Exercise details - Each line below needs to be repeated precisely as it is.

[[ Extracted data open ]]

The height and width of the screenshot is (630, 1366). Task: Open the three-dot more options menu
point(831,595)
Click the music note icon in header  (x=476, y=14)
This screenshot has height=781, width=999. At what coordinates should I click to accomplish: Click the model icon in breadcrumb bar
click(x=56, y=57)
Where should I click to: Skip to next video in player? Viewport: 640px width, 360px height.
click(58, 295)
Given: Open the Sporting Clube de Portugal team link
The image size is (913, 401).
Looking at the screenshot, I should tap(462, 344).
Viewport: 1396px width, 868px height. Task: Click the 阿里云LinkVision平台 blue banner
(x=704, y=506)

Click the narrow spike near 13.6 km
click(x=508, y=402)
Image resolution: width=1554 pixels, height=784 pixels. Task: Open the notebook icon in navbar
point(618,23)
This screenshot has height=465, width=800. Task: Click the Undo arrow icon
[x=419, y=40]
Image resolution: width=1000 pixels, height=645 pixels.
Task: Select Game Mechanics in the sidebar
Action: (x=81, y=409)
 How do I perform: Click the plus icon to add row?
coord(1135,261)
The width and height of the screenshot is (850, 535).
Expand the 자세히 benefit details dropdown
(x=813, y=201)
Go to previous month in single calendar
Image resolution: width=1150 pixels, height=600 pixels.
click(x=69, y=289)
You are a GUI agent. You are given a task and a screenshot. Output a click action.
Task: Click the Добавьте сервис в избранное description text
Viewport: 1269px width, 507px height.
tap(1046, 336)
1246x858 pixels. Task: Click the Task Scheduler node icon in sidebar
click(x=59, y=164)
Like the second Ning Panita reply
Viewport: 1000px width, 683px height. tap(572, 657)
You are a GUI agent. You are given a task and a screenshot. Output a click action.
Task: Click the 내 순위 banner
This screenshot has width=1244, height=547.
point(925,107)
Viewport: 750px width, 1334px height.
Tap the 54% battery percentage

[[ Extracted data closed ]]

Result -
The height and width of the screenshot is (630, 1366). Task: Open the three-dot more options menu
point(831,595)
Click the music note icon in header  (x=476, y=14)
This screenshot has height=781, width=999. At what coordinates should I click to accomplish: Click the model icon in breadcrumb bar
click(x=56, y=57)
Where should I click to: Skip to next video in player? Viewport: 640px width, 360px height.
click(58, 295)
Given: Open the Sporting Clube de Portugal team link
The image size is (913, 401).
Looking at the screenshot, I should tap(462, 344).
Viewport: 1396px width, 868px height. Task: Click the 阿里云LinkVision平台 blue banner
(x=704, y=506)

Click the narrow spike near 13.6 km
click(x=508, y=402)
Image resolution: width=1554 pixels, height=784 pixels. Task: Open the notebook icon in navbar
point(618,23)
This screenshot has height=465, width=800. Task: Click the Undo arrow icon
[x=419, y=40]
Image resolution: width=1000 pixels, height=645 pixels.
Task: Select Game Mechanics in the sidebar
Action: (x=81, y=409)
 How do I perform: Click the plus icon to add row?
coord(1135,261)
The width and height of the screenshot is (850, 535).
Expand the 자세히 benefit details dropdown
(x=813, y=201)
Go to previous month in single calendar
Image resolution: width=1150 pixels, height=600 pixels.
click(x=69, y=289)
You are a GUI agent. You are given a task and a screenshot. Output a click action.
Task: Click the Добавьте сервис в избранное description text
Viewport: 1269px width, 507px height.
tap(1046, 336)
1246x858 pixels. Task: Click the Task Scheduler node icon in sidebar
click(x=59, y=164)
Like the second Ning Panita reply
Viewport: 1000px width, 683px height. tap(572, 657)
You are a GUI agent. You are given a task and a screenshot. Output a click action.
Task: Click the 내 순위 banner
This screenshot has width=1244, height=547.
point(925,107)
Viewport: 750px width, 1334px height.
Tap the 54% battery percentage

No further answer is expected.